Between everything else, I managed to spend a couple hours on this thing. All the parts are ready for the first try at installation. Boo wasn't available this weekend so I just set the stage. He will be helping with the cutting and bolting in of the new stuff. (It's his machine, he has to help)
We will be able to use most of the scooter frame with minimal cutting. It will be cut long for later, in case we have to swap out the plastic front axle. I will be able to mount a cast axle right to the end of the scooter frame.
I found some snow thrower tires with chains that will do nicely. I just have to paint the wheels yellow.
Pics of the 'progress will be posted this evening.


----------



## Cublover (Feb 20, 2011)

Out with about a pound of tiny electric drill motors.
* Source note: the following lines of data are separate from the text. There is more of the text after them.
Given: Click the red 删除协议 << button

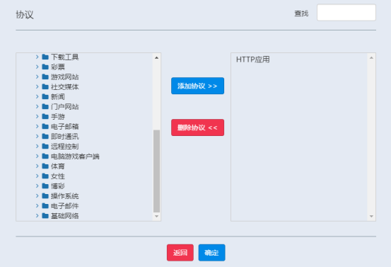Looking at the screenshot, I should 197,127.
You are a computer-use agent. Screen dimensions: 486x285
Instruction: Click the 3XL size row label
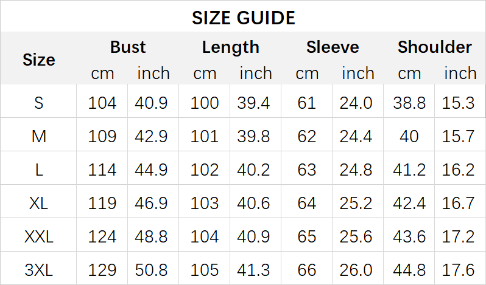[39, 270]
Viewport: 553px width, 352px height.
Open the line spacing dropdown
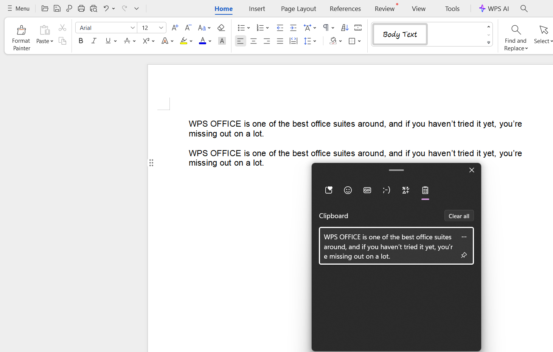pos(310,41)
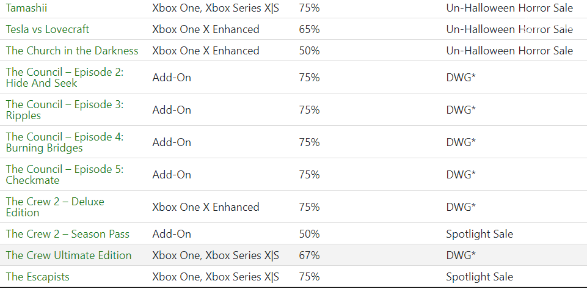Open The Council Episode 4 Burning Bridges link
Image resolution: width=587 pixels, height=289 pixels.
point(64,142)
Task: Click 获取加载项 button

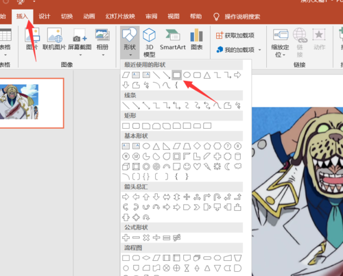Action: [235, 36]
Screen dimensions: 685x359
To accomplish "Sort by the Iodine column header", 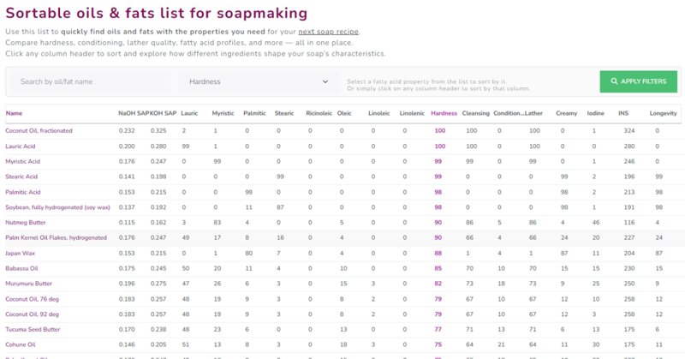I will pos(597,113).
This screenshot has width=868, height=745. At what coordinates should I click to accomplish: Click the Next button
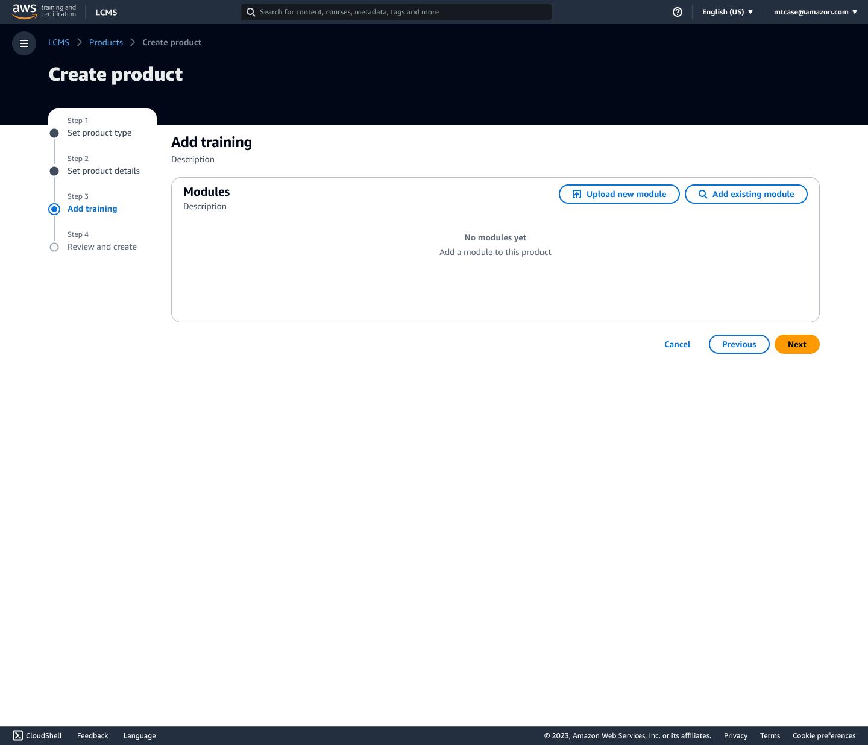pos(797,344)
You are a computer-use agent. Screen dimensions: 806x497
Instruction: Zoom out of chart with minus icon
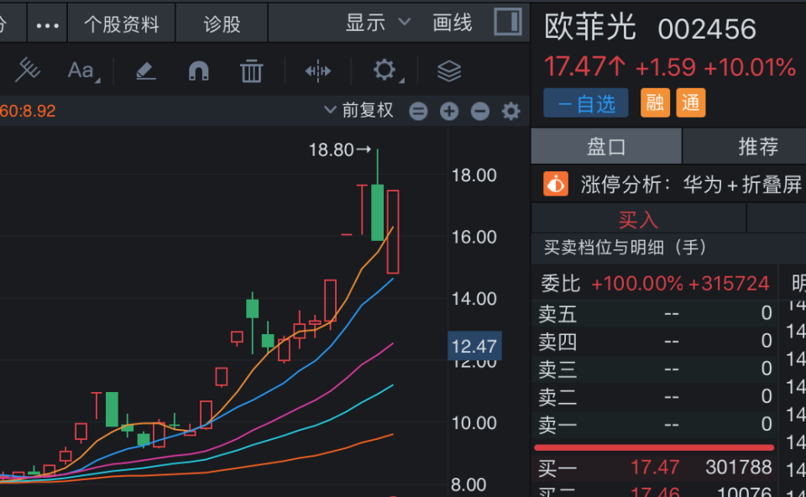(x=479, y=111)
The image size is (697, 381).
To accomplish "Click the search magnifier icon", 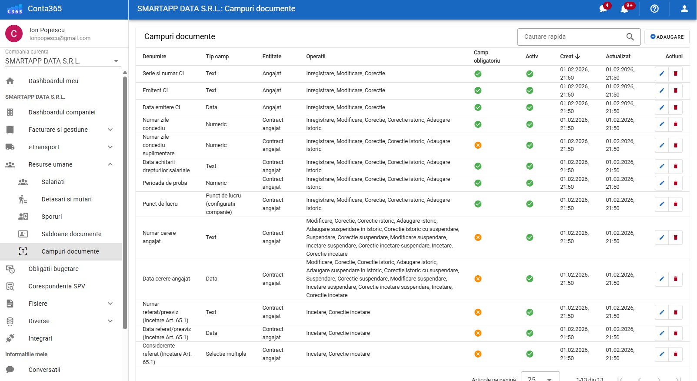I will (x=630, y=37).
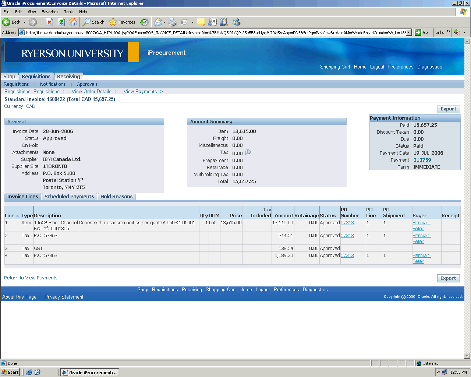The width and height of the screenshot is (471, 377).
Task: Click the yellow Discuss note icon
Action: [x=201, y=22]
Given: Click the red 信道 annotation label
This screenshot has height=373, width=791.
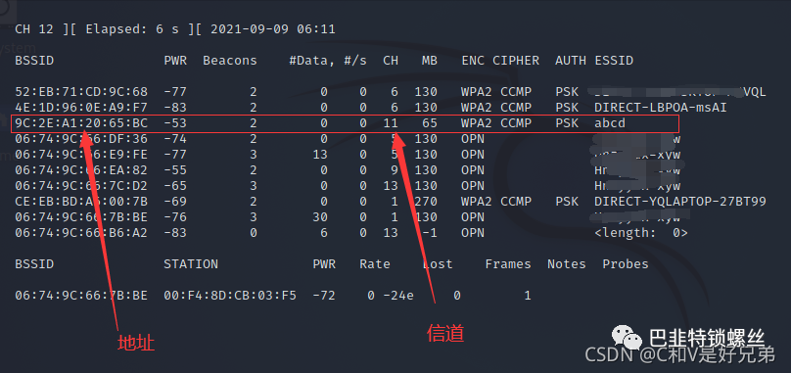Looking at the screenshot, I should pyautogui.click(x=445, y=334).
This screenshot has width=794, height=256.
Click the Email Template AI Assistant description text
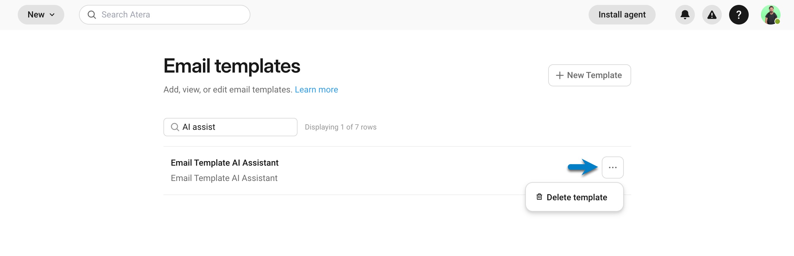(224, 178)
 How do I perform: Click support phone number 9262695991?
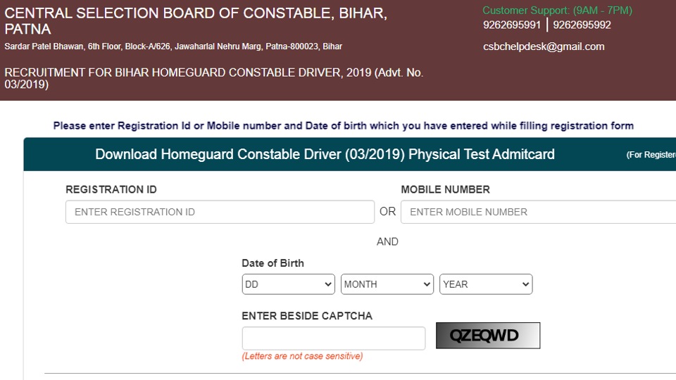pos(512,25)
IN with about 25# of steel and aluminum!
This thing is garnering more 'interest' here as it unfolds!
Even the guys that stop by to chat end up working on the 'plan'.
We should be back on it Sunday afternoon. The rest of the week is planned pretty tight.


----------



## Cublover (Feb 20, 2011)

The 'toy' has a forward and reverse switch on the handlebar. It has a 'go' switch on the right foot rest.
The mad men have figured out how to do this using the 'toy' switches and a serious amount of torque provided by the former mobility aid.


----------



## Country Boy (Mar 18, 2010)

Any updates on this, Cub?


----------



## Cublover (Feb 20, 2011)

Country Boy said:


> Any updates on this, Cub?


Deer season was over yesterday. I have not seen him for 2 weeks. Son-in-law was in the woods so he couldn't get here.

It's still waiting for him to help. We are about ready to head back to the shops.


----------



## Mikeburg (Oct 15, 2012)

*Kudo's to Cublover*

At least you understand the involvement thing. Putting him on a rig that he helped and was around when it was conceptualized (can't spell) will give him knowledge that he'll not get in school!


----------



## Cublover (Feb 20, 2011)

Since it's been a year since a 'report' happened, I have to report that it's been a year since he was here to work on it with me. We WORKED on it this week!
The frame and motor is now installed. The one 'rule' that applies to all grand kids is 'If Pappy is gonna build something, it will be built WITH you, not FOR you!


----------